August, 1944. Marseille, FFI (Forces françaises de l'intérieur) en embuscade




This excellent, small-formatted book includes both text and ample photographs. It is part of the excellent decouvertes-gallimard.fr series (http://www.decouvertes-gallimard.fr/D...), many items of which (in the art section, at least) have been translated into English (and published by Abrams Discovery - e.g.: https://www.goodreads.com/book/show/2...). This is the work of a fine historian, Henry Rousso, and is directed towards a lay audience. It forms an excellent introduction to Vichy, and is far better suited to this purpose than Robert Paxton's well known book on Vichy, which is too dense and detailed for this purpose.
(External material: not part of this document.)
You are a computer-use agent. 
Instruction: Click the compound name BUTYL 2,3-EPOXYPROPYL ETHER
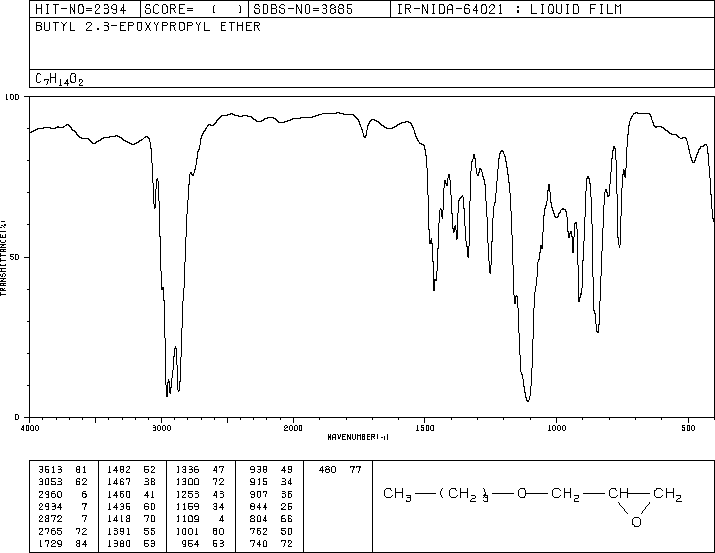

At the same time, Rousso is clearly in command of the primary sources and is reliable. An excellent book.

It covers the history, the economy, the culture, the personalities, the mood -- manners -- everything that gives a picture (or, I should say rather, a 'portrait'), in brief format, of the circumstances of these dark years. One comes away with a sense of what it was like to have lived there and then.
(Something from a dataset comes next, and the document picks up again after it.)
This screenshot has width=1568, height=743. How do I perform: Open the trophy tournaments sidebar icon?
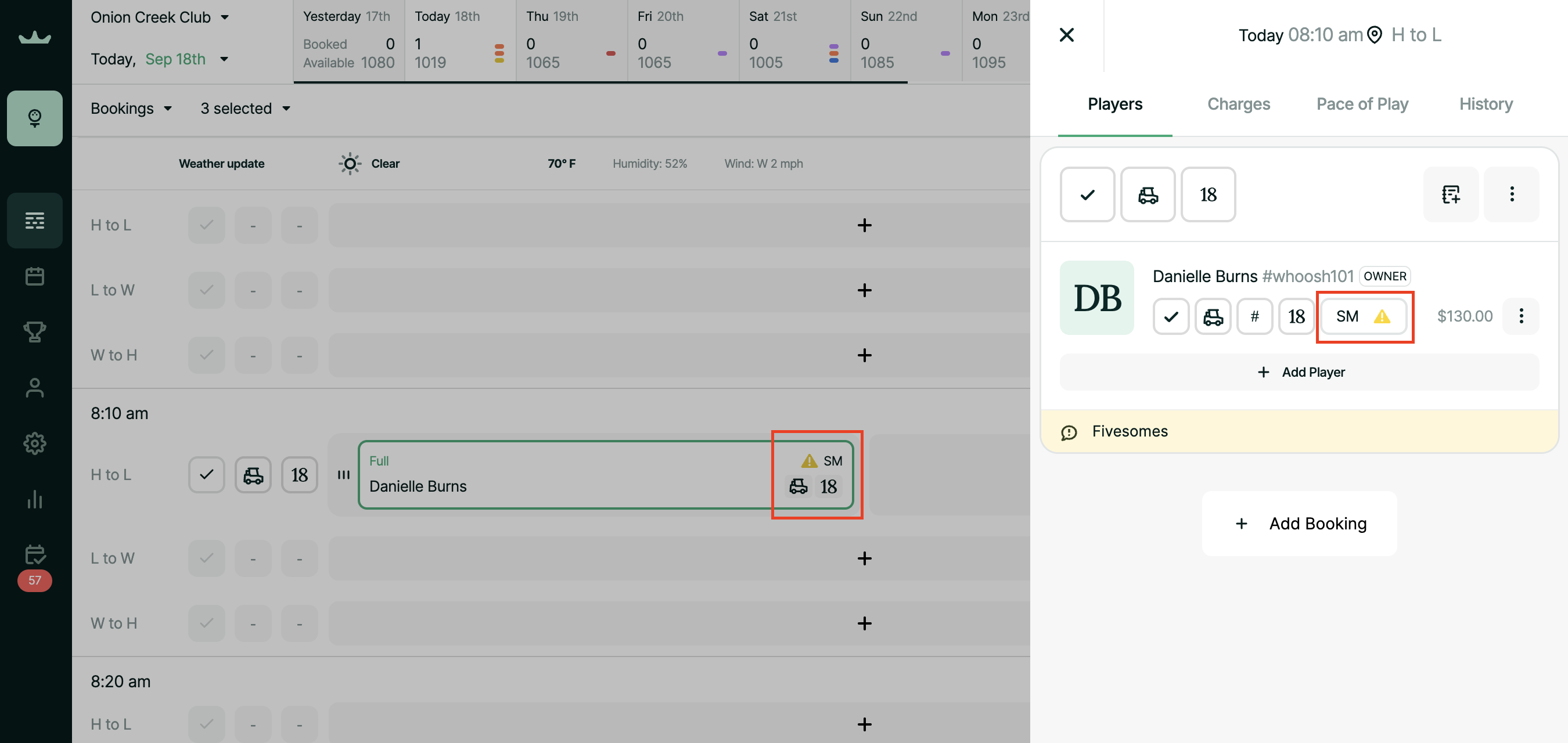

His treatment of Vichy and the Jews is especially good -- as he shows that Vichy anti-semitism was home-grown and 'autochthonous'; by itself (quite without German pressure), Vichy was happy to exclude Jews and others from civic life and even to intern them. But it did not imagine going down the road of the Final Solution. And when it did, forced by circumstance, it did so with eyes "wide shut" -- refusing to see where it was leading.

He also explains well the difference between the hard-core collaborationists like Doriot (a former Communist, who ended up as a Nazi thug and demagogue -- there is a book about this phenomenon by Ph. Burrin, called Le derive fascist) and the << collaboration d'Etat > of the Petainists -- which was more a collaboration of (delusional) necessity -- 'delusional' because many of them actually believed (according to Rousso) that they could thus secure France as an 'equal" partner in the Neue Europa of Nazi dreams.

Petainism, in other words, was unquestionably fascist (far more than was the authoritarian regime of Franco) -- and largely indiginous -- but it was not Nazi (at least until the time of Laval, Doriot, and then Darnand). It was, if I can put it thus (Rousso does not), what happens when the anti-dreyfusards finally triumphed and got themselves somewhat modernized.

Finally, one meets here such ideologically bizarre figures as Colonel Remy - the great hidden figure of the Resistance -- who began his career with the L'Action Française of Charles Maurras and ended as a postwar, anti-Gaullist, Petain apologist -- his resistance career midway not withstanding; François Darlan, the fascist, Vichyist admiral turned dissident, was assassinated by an anti-fascist monarchist just after he had turned his support to the Allies; and Joseph Darnand, the radical (Salò Republic style) leader of the fascist Milice, a member, at the end, of the Waffen-SS, who, for all that, despised and feared the Germans, and who tried three times to leave Vichy and join the Resistance, only to be rebuffed each time.

The French is clear and simple -- and the book quite appealing.